My point is, perhaps this is an inside job.

Am not a tech person but I understand that the best way is changing the smart contract address to render the stolen tokens useless or ask the dex for help by stopping trading so they can trace and block that address assuming this only trading in this dex.

Changing the contract address at this stage would probably cost us more than the theft itself did, so we're leaving this nuclear option as a last resort.

Well, I know my team fairly well and can access most of the data I need, what more details would you need to know something like this?
I'm merely asking about the possibility of canceling tokens associated with a certain address.

Im feeling so bad with it. It seems like that hacked may have drained the whole of funds in the wallet, right?
There shall be a vulnerability in the code, this may be right as your wallet can be accessed. This pretty similar thing with what happened with vulcan forged.


No chance for this. That's why as developers and you must also put very important function to your smartcontract to avoid this like frozen or blocking function into your smartcontract. if your smartcontract didn't contain this function and that's impossible to cancel the tokens.

There is none.

How could you expect such things is possible? especially since the attack vectors are unknown and even if it is known, the fund that have been lost has nearly zero chance to get it back. Have you heard if there is any vulnerability of another project that results in the funds can be retrieved back? I don't think so. Why exactly would you think that possible anyway.

Damnit this incident is very common nowadays, and this is bad the negative side of Defi hype is full of exploits coming from different angles. Anyway, I think this is a technical question that's why it's better to ask this problem to someone who has that technical expertise about smart contract functions, But I believe some of the technical people are here on this forum so just wait for other users reply.   

Yes my friend, this is why I asked here, I thought this is the best place to get an informed answer.

If there is a line in the smart contract that allows you to freeze funds, you will be able to do it even if the funds are in wallets. Otherwise, you will need to completely change the smart contract.

Generally, finding a vulnerability in a smart contract is not an easy so either your technical team has low technical knowledge or there is a possibility of an internal hack, in any case you need to study how the hack occurred to ensure that it does not happen again.

The contract was audited by a reputable company, so slim chance it has any vulnerabilities, more likely an end device was hacked, but we're still trying to determine that, also, my team doesn't have low technical knowledge, I'm just conducting my own investigation to present some solutions during our meeting.
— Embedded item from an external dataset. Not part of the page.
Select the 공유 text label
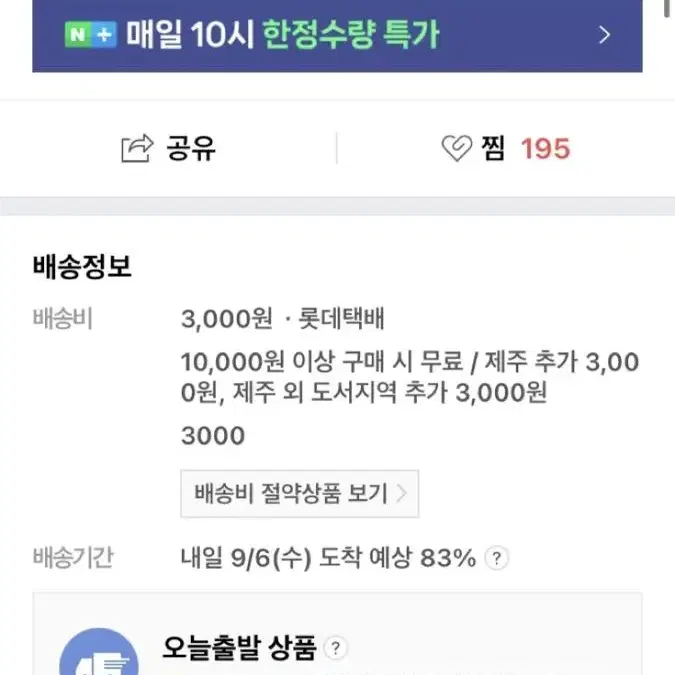 click(x=191, y=149)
suggest you share the contract if you want more informed opinions

I would be breaking my confidentiality agreement if I did so, I can't do that until the whole thing is public.

Code audits are helpful but they are by no means definitive proof of anything. More than a few projects that were audited by established and respected teams have gone on to have exploits discovered upon release.

The most recent publicised one I can think of was critical exploit in MinSwap's smart contract(s) discovered by Wingriders (a competitor swap/dex on the Cardano network) once they went open source.